Wednesday, February 29, 2012

Sometimes I find myself envious. Envious of the chaplain who gets to stand by my dying patient's bed and openly pray with the family. Of the patient care tech who gently tucks my patient into their bed, neatly enveloping them in blankets and feeding them their dinner. Or the social worker who so graciously eases the transition from hospital to home. But, instead I hold the knowledge. I'm the one no family member wants to miss because I bear the information they need to know. How bad it truly is. Whether this is it. The prognosis. I love people. I truly do. My gift is not as a PA, or a diagnostician or a medical person. My gift is to love without reservation. Especially those who are helpless. My dying oncology patients, a person with disabilities, a psychiatric patient, a person in a developing country; the voiceless.
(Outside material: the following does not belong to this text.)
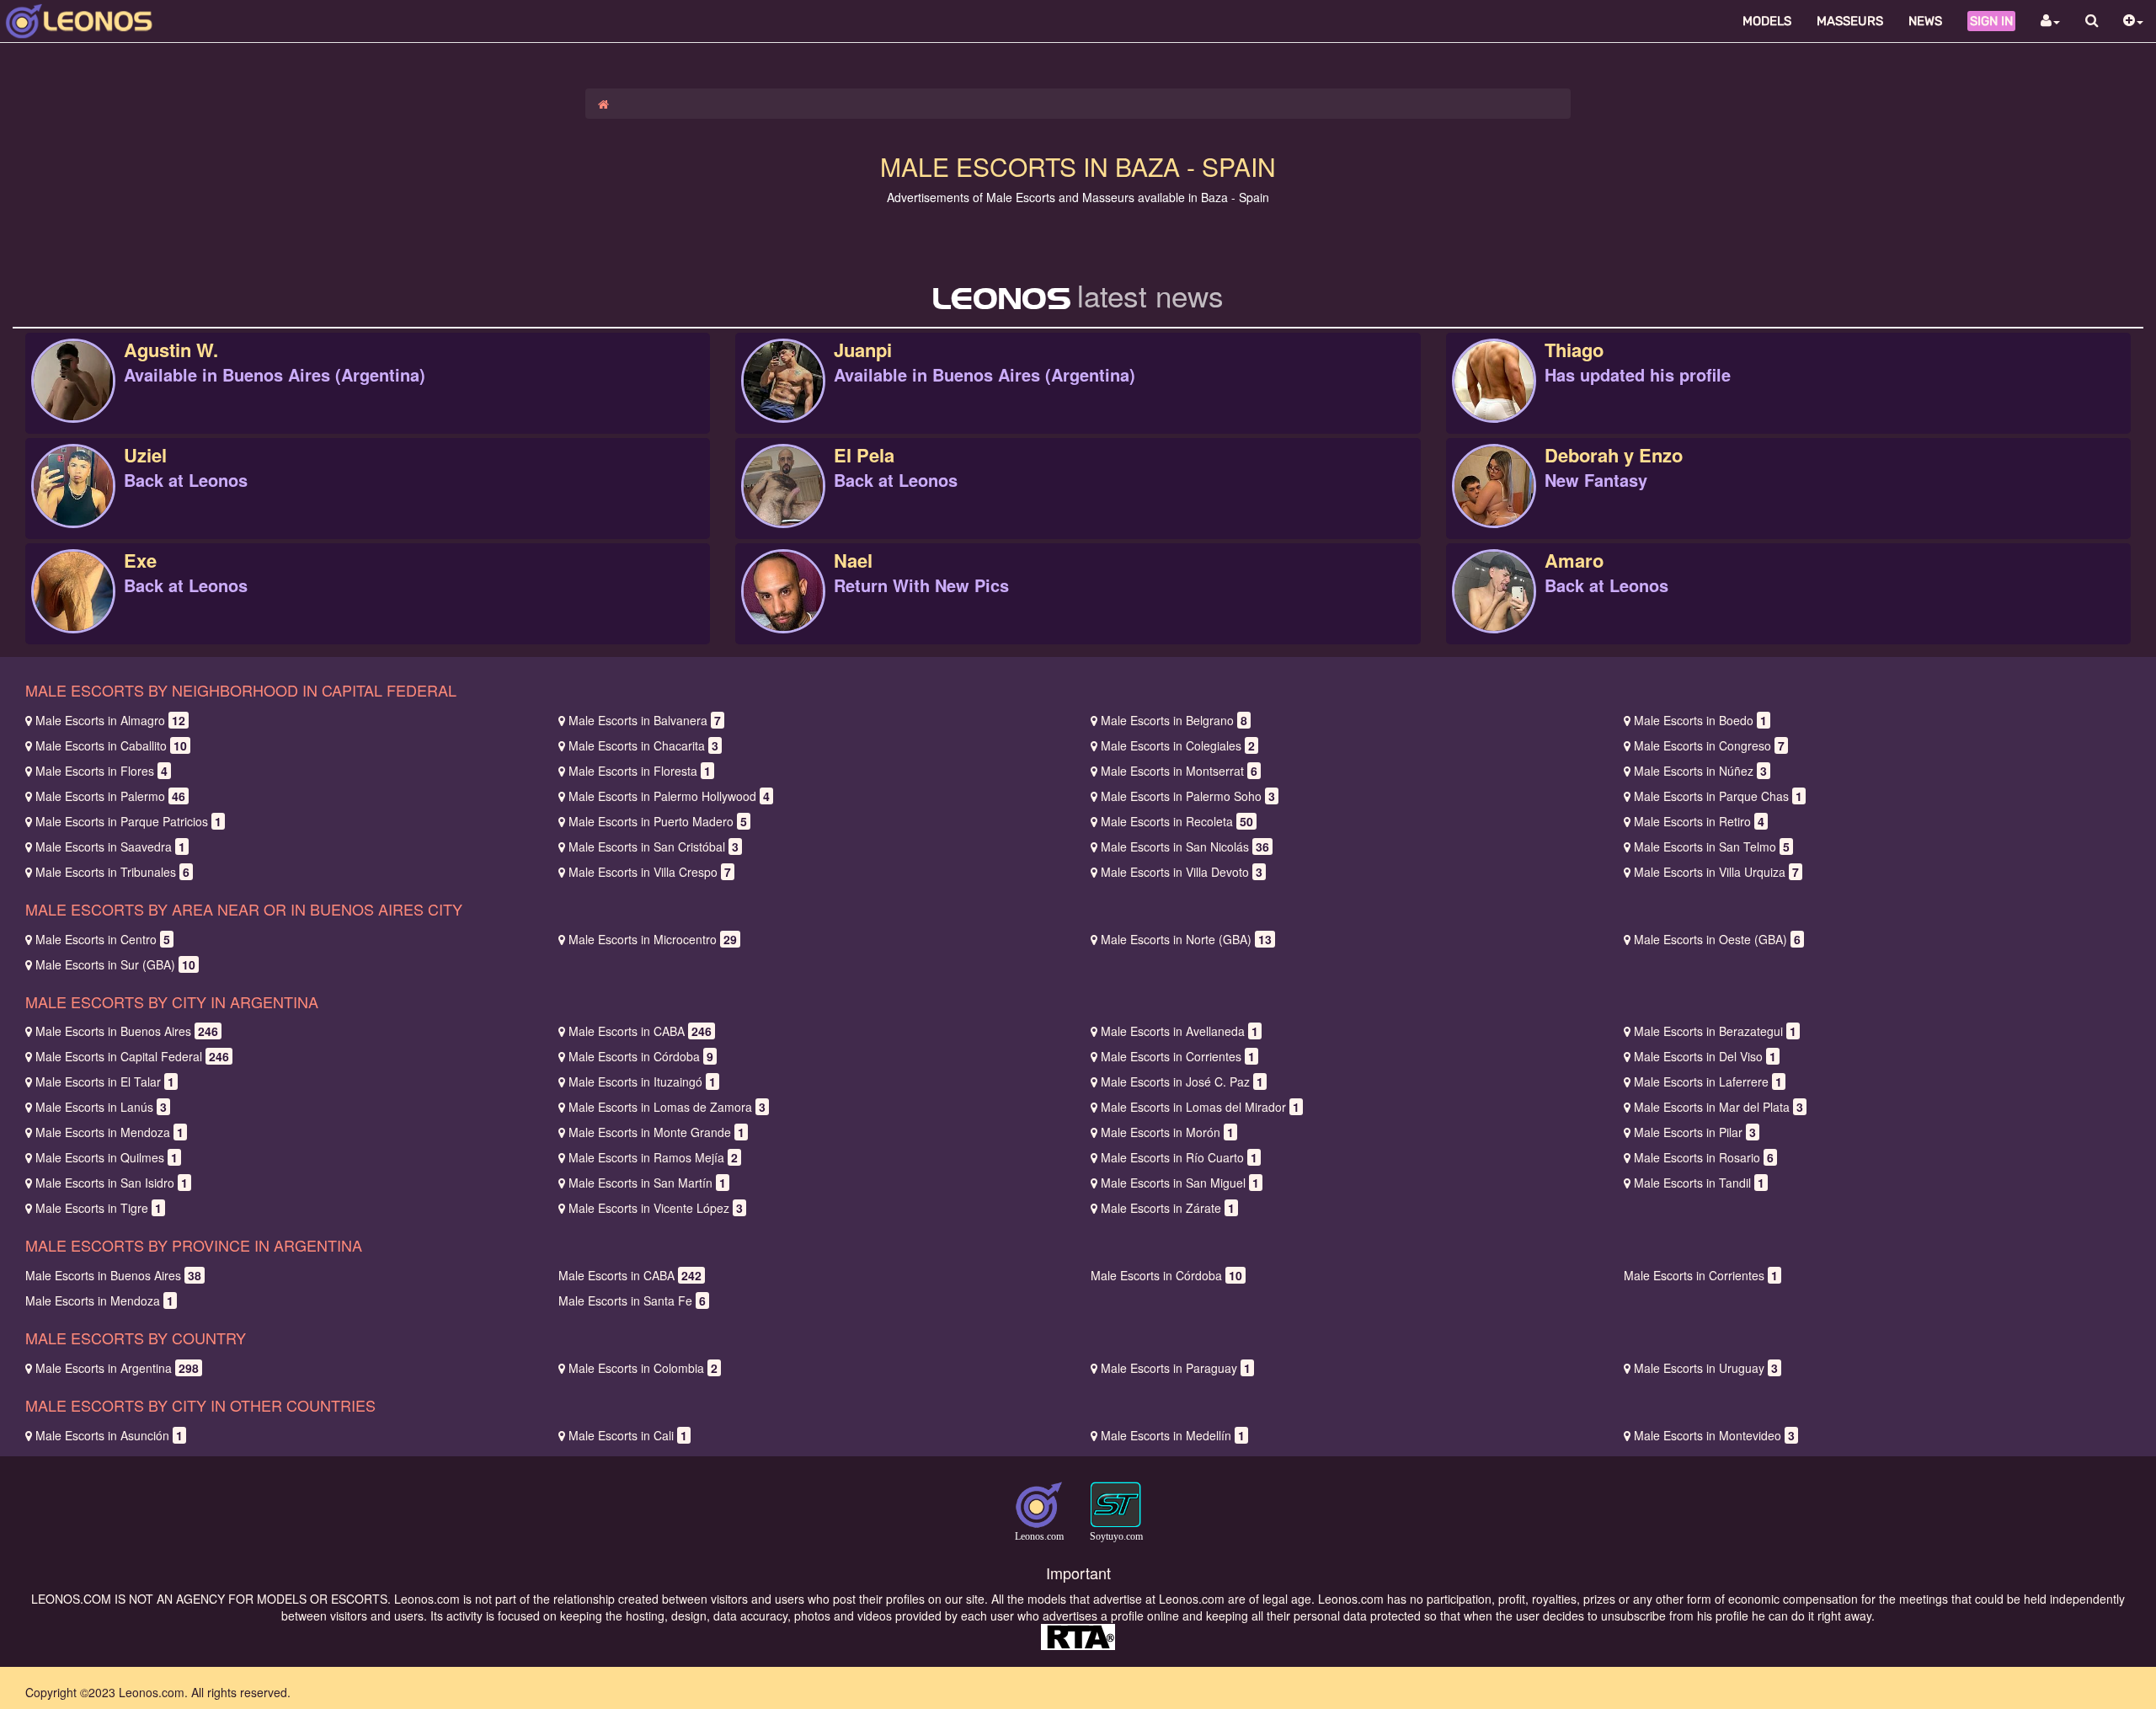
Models (1766, 21)
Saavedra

And this love I have, sometimes makes me wish I didn't have the role or answers that I do. I am blessed to be able to help people from a medical standpoint, but sometimes I just want to be the one who doesn't know. The one who stands next to them and just loves them. Who cries with my patients when the situation is unbearable, who shares in their pain. Instead, I find myself having to leave the situation because after that news is delivered I'm the one they don't want to see. Oh to find that middle ground. Please keep the patients I have in the hospital right now in your prayers as they are preparing to meet Jesus.